(Ho recensito per il magazine del Sole 24 Ore il nuovo romanzo di Michael Chabon.)
«“È tutto tuo. Te lo regalo. Quando non ci sono più, scrivilo. Spiega tutto. Mettici un significato. Usa un mucchio di quelle tue fantasiose metafore. Sistema tutto quanto nel giusto ordine cronologico, mica come il guazzabuglio che ti sto propinando io. Comincia con la notte della mia nascita. Il 2 marzo 1915. Quella sera c’era un’eclisse di luna, sai cos’è?”
“Quando l’ombra della Terra colpisce la luna.”
“Molto significativo. Sono sicuro che sia la metafora perfetta di qualcosa. Comincia da lì.”
“Un po’ scontato,” ho detto.»
Forse i posteri racconteranno del momento preciso nella cultura (letteraria) occidentale in cui l’invenzione non è più bastata. Accadde, diranno al nipotino davanti al fuoco, che ogni lettore provò un tic fastidioso: davanti a un’opera d’immaginazione domandava cosa ci fosse di vero e davanti a ogni opera ispirata a fatti realmente accaduti chiedeva cosa ci fosse di falso. Insomma, il romanzo senza il pettegolezzo non piaceva più, ma anche il memoir senza un intorbidimento delle acque aveva rotto i santissimi. Ecco che a un tratto, rinvenuta tra i sollazzi di certi oziosi intellettuali francesi, l’idea dell’autofiction aveva cominciato a dilagare. Poco importava che innumerevoli romanzieri avessero già ampiamente giocato con l’equivoco della scrittura e dell’io: non c’è niente come una nuova etichetta per rivendere un prodotto stantio.
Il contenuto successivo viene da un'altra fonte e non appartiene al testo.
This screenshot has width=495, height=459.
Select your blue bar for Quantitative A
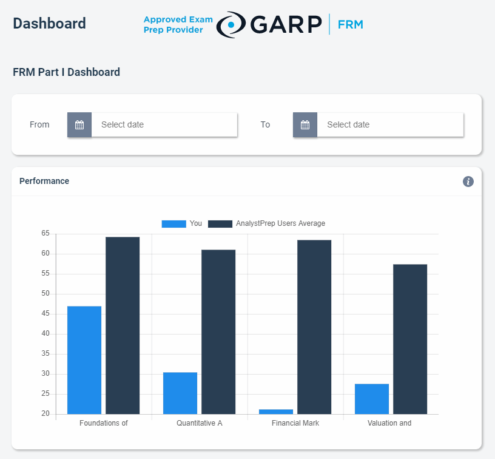[180, 393]
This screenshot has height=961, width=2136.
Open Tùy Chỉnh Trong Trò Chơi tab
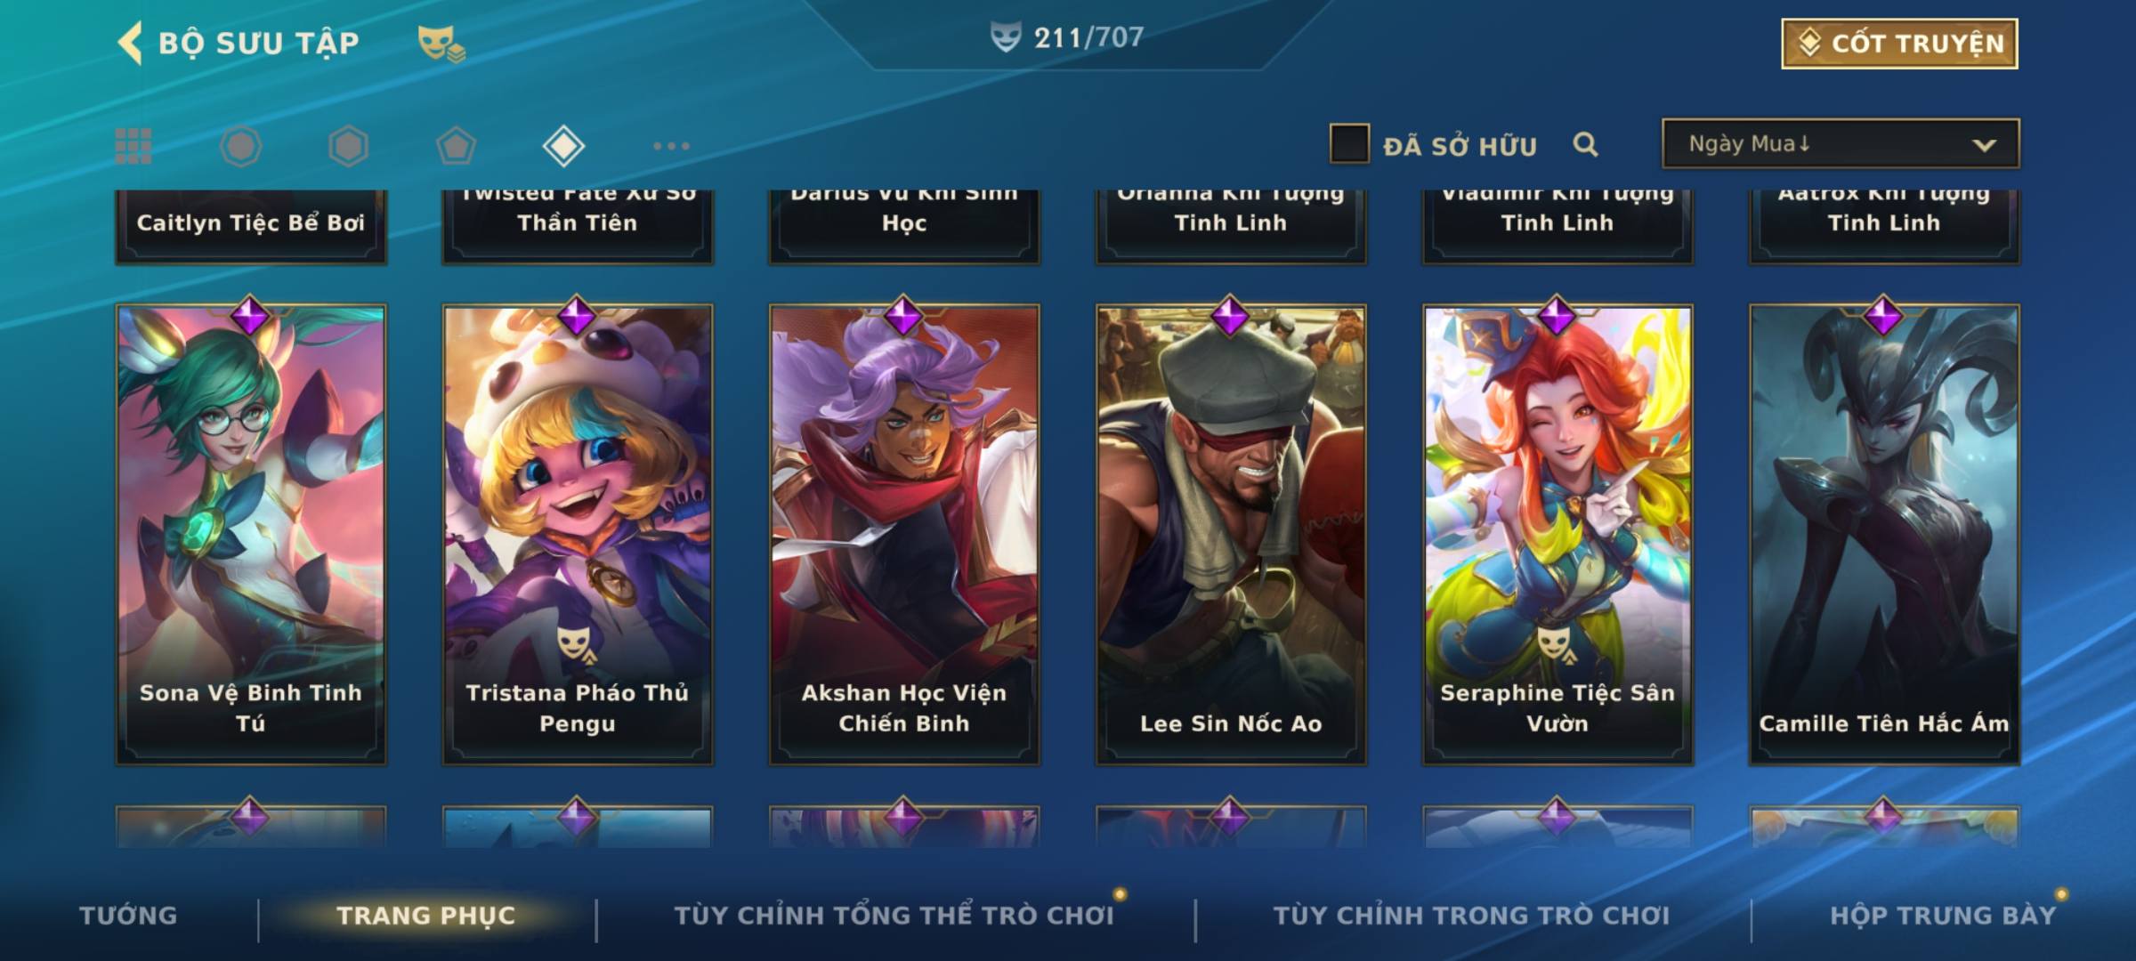tap(1471, 915)
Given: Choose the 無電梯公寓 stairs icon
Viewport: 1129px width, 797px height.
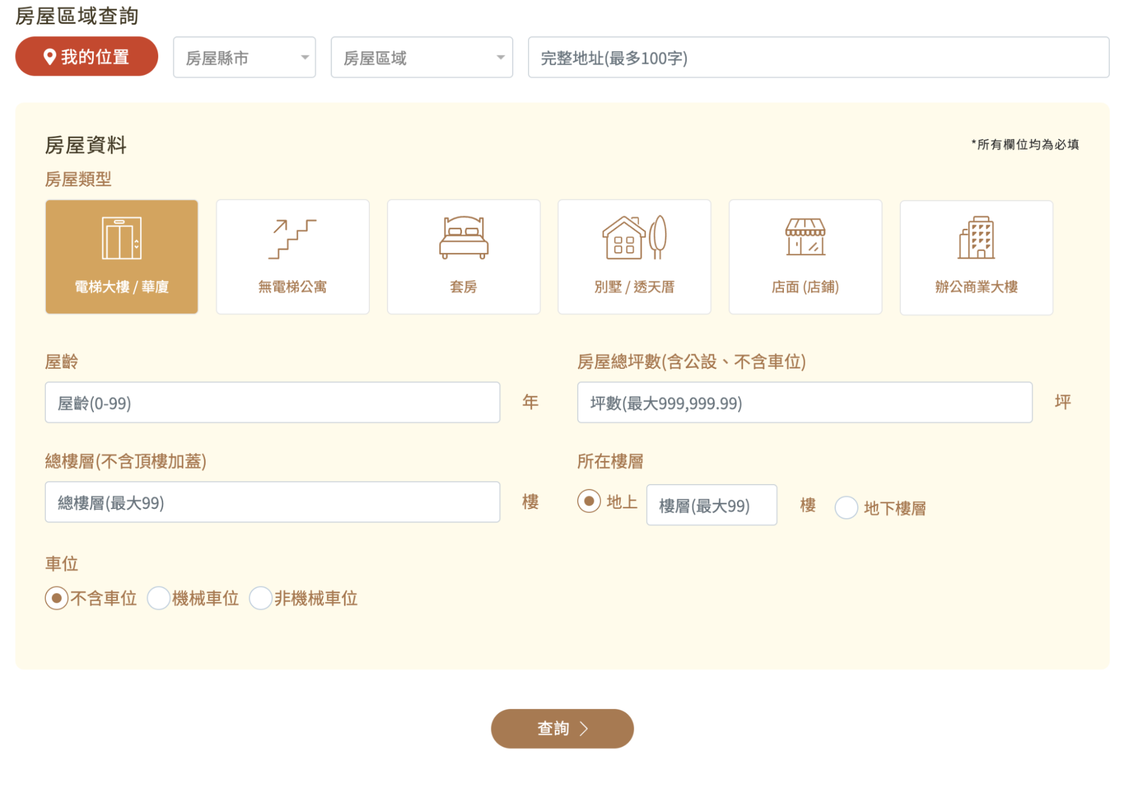Looking at the screenshot, I should point(293,240).
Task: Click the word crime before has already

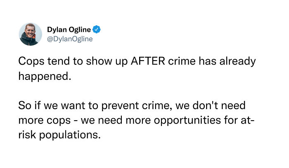Action: pos(182,61)
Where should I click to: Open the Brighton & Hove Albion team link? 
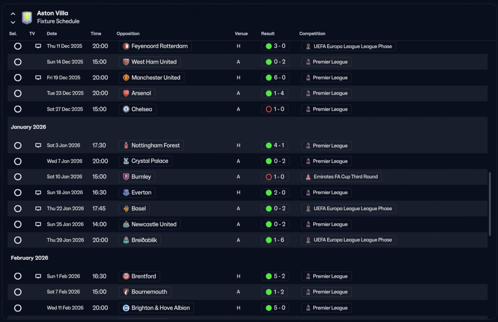160,308
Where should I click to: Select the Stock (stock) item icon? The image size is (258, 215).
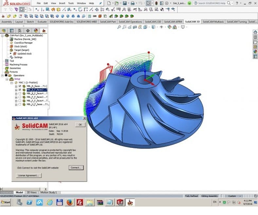coord(12,46)
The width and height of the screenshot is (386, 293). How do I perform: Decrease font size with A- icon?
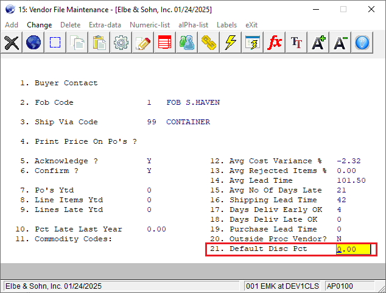(x=340, y=43)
E così per lungo tempo, diranno al frugoletto, fioccarono racconti fittizi che giocavano con l’identità del narratore stesso, debitori di una fame di realtà individuata qualche anno prima in un saggio avventuroso scritto da David Shields. Era una moda?, chiederà il nipotino, un escamotage? I nuovi romanzi erano le persone? E in questo modo la verità poteva infiammare nuovamente la fantasia?